Según ha señalado la organización dedicada a la defensa del patrimonio cultural, el enclave constituye uno de los ejemplos más singulares de patrimonio industrial vinculado a la explotación del mercurio, pero presenta graves problemas de conservación derivados de la falta de mantenimiento y de intervenciones que han alterado algunas de sus estructuras originales.
La explotación de los yacimientos de cinabrio en esta comarca se remonta, al menos, al siglo IV antes de Cristo, cuando ya eran mencionados por el filósofo griego Teofrasto de Ereso. La actividad minera continuó durante la época romana y volvió a retomarse bajo dominio árabe, manteniéndose durante siglos como uno de los focos extractivos más relevantes del territorio.
El establecimiento minero de Nueva Concepción fue proyectado a mediados del siglo XVIII por el ingeniero militar Silvestre Abarca, tras el descubrimiento del yacimiento por el oficial de minas Pedro Sánchez Aparicio. La explotación comenzó en 1775 y se mantuvo activa hasta su cierre en 1861, después de que la rentabilidad disminuyera al superar los 50 metros de profundidad, aunque posteriormente se realizaron varios intentos de reapertura durante el siglo XX.
Entre los elementos más representativos del conjunto destaca el baritel de San Carlos, construido en 1822 para accionar el sistema de extracción del mineral. Este edificio cuenta con la declaración de Bien de Interés Cultural desde 1992 y constituye un ejemplo casi único de arquitectura industrial de este tipo a escala mundial.
Estado preocupante
Sin embargo, Hispania Nostra ha advertido de que algunos de los espacios del complejo presentan un estado especialmente preocupante. Es el caso del Cerco de Buitrones, situado al norte del núcleo urbano, que se encuentra prácticamente en ruina, con su recinto invadido por basura, maleza y construcciones adosadas.
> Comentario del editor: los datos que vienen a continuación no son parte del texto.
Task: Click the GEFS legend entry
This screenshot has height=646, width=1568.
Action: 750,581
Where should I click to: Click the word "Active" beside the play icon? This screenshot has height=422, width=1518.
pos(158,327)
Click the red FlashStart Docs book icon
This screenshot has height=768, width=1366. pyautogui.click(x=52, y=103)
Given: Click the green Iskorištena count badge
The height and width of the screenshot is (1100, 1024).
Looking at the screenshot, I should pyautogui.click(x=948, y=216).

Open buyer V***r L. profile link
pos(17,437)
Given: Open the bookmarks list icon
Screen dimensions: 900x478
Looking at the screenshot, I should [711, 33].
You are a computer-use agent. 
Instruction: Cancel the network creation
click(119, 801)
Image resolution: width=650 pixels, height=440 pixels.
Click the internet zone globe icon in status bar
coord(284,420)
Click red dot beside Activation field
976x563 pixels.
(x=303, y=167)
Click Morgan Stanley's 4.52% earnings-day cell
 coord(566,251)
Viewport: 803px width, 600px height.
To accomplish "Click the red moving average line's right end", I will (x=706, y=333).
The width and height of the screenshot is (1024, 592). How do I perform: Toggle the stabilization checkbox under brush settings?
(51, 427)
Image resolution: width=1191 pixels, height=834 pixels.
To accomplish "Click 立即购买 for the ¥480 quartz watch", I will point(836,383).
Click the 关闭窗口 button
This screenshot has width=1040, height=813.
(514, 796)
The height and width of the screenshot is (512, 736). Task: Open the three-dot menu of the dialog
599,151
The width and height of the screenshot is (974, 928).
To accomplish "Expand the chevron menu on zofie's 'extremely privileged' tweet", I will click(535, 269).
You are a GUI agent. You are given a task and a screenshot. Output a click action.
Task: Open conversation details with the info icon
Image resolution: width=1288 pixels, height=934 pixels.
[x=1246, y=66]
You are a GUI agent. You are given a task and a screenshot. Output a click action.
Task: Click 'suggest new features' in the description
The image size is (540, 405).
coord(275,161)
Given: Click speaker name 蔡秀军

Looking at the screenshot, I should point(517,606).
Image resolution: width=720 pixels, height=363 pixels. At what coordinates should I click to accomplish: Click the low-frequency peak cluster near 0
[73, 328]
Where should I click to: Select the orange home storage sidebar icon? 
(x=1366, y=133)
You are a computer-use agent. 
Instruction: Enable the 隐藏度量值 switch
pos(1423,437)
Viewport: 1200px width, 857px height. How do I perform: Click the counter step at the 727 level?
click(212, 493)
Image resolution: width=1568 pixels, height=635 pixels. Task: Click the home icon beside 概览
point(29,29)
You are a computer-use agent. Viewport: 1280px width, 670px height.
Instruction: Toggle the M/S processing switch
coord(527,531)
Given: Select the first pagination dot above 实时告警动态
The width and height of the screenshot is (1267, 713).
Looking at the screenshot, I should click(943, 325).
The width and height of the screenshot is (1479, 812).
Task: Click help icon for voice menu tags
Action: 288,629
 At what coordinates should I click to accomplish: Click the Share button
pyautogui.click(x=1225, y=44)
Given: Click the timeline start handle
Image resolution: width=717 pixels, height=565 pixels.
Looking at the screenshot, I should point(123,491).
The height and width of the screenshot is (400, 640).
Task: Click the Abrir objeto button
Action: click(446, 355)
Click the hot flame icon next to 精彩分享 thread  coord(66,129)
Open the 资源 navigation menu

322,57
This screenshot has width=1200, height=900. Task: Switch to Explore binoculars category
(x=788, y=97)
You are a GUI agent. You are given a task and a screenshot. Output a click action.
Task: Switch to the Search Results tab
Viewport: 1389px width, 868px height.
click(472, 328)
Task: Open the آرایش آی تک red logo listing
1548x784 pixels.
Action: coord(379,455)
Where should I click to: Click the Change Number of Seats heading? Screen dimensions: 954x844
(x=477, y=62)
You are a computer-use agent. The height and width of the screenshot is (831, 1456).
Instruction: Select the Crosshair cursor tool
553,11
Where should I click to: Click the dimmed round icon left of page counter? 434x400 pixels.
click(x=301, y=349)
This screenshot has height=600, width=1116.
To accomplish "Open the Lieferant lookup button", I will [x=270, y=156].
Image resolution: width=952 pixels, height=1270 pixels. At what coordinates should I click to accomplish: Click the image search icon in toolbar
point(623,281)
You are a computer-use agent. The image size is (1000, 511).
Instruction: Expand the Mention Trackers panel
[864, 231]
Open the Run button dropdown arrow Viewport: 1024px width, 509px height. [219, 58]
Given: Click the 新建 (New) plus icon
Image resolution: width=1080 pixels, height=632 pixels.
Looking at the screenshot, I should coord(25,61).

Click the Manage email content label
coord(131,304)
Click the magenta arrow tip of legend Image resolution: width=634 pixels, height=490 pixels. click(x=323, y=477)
En su interior aún se conservan restos de hornos de aludeles, almacenes y viviendas vinculadas a la antigua actividad minera.
También la cerca perimetral del establecimiento minero, de unos 2,8 kilómetros de longitud, presenta deterioros significativos, con tramos derruidos o alterados por obras posteriores relacionadas con infraestructuras y construcciones particulares.
A pesar de estas afecciones, en el enclave todavía se conservan restos únicos de los sistemas de explotación y metalurgia empleados entre finales del siglo XVIII y mediados del XIX, incluyendo labores subterráneas en varios pozos y elementos constructivos que no existen ni siquiera en otras minas históricas del distrito de Almadén.
Por ello, desde Hispania Nostra se considera necesaria una intervención que garantice la conservación y el estudio de este conjunto industrial, cuyo valor histórico y patrimonial está estrechamente ligado a la historia minera del mercurio en la comarca de Almadén.